For each statement, answer yes or no to whether it agrees with the precis writing guide, and quote the guide's deciding words: (a) about 18 to 20 minutes of the exam time is recommended for the precis; (b) a precis may add context and rearrange the original freely; (c) when the source word count is not divisible by 3, the guide advises rounding up.

▸ **PASSAGE GIVEN**

---+---

RBI Grade B 2025 Descriptive English – Precis Writing Guide (One-Third Rule) for 30 Marks 

1) Exam Snapshot (What You’re Aiming For)

  • Section: Precis (within Descriptive English)
  • Marks: 30
  • Time Envelope (recommended): ~18–20 minutes of your 90 minutes
  • Length Rule: Precis must be one-third the length of the given passage (as close as possible)
  • Skill Tested: Grasping the central idea, retaining major supports, and presenting them clearly, concisely, and coherently in your own words

The examiner rewards faithfulness + compression + clarity. Do not add opinions, do not lift sentences, and hit the one-third target.


2) Precis vs. Summary (Know the Difference)

  • Precis: Highly disciplined condensation to one-third of the original, preserving thesis and essential supports in the original order (unless a minor re-order improves logic). Neutral tone.
  • General Summary: Length is flexible; may add context or rearrange freely.
    For RBI, always think “accurate, neutral, one-third”.

3) The One-Third Rule—Exactly How to Apply It

Formula:

  1. Count the source words (N).
  2. Target length = N ÷ 3.
  3. If N is divisible by 3 (e.g., 180 → 60), write exactly that number.
  4. If not, aim for the nearest integer; when in doubt, round down to be safe, but stay within ±1–2 words of the nearest third unless the instructions demand exactness.

---+---

▸ **DATA SECTION**
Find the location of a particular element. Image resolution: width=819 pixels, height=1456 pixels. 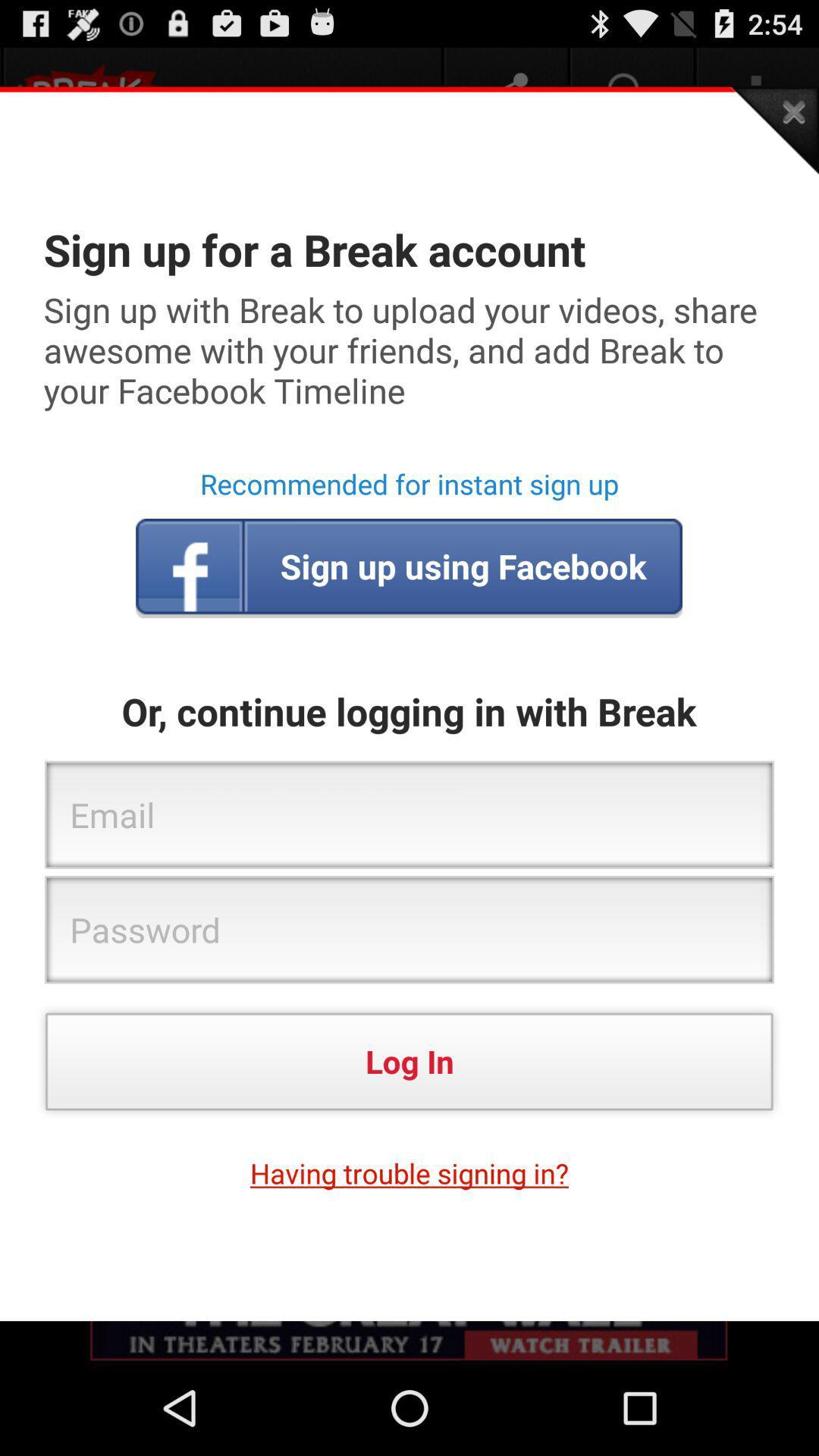

the app above the having trouble signing item is located at coordinates (410, 1060).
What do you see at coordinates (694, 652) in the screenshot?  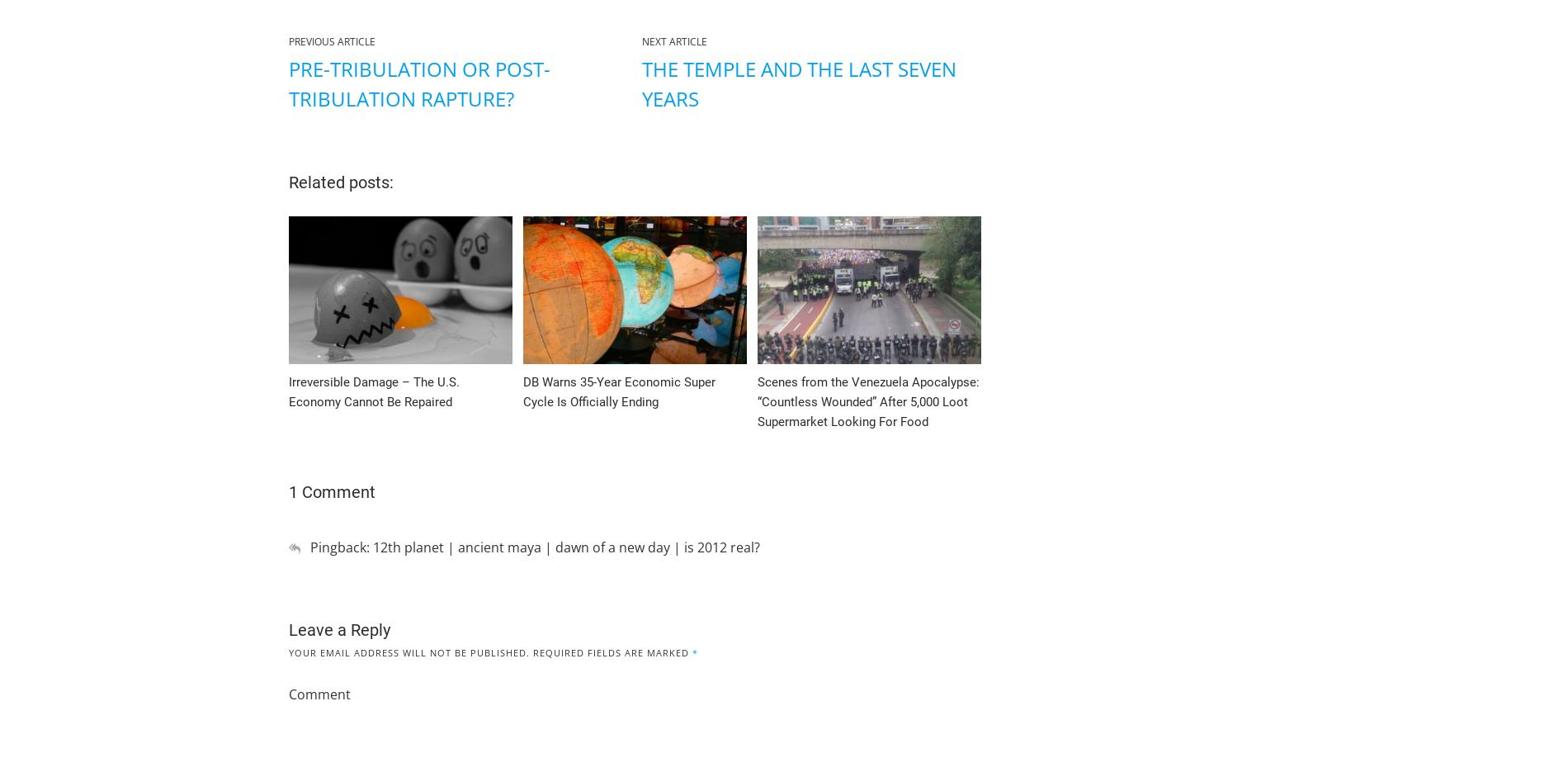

---+---

▸ **RESPONSE**
(a) Yes: "Time Envelope (recommended): ~18–20 minutes of your 90 minutes"
(b) No: "preserving thesis and essential supports in the original order"
(c) No: "when in doubt, round down to be safe"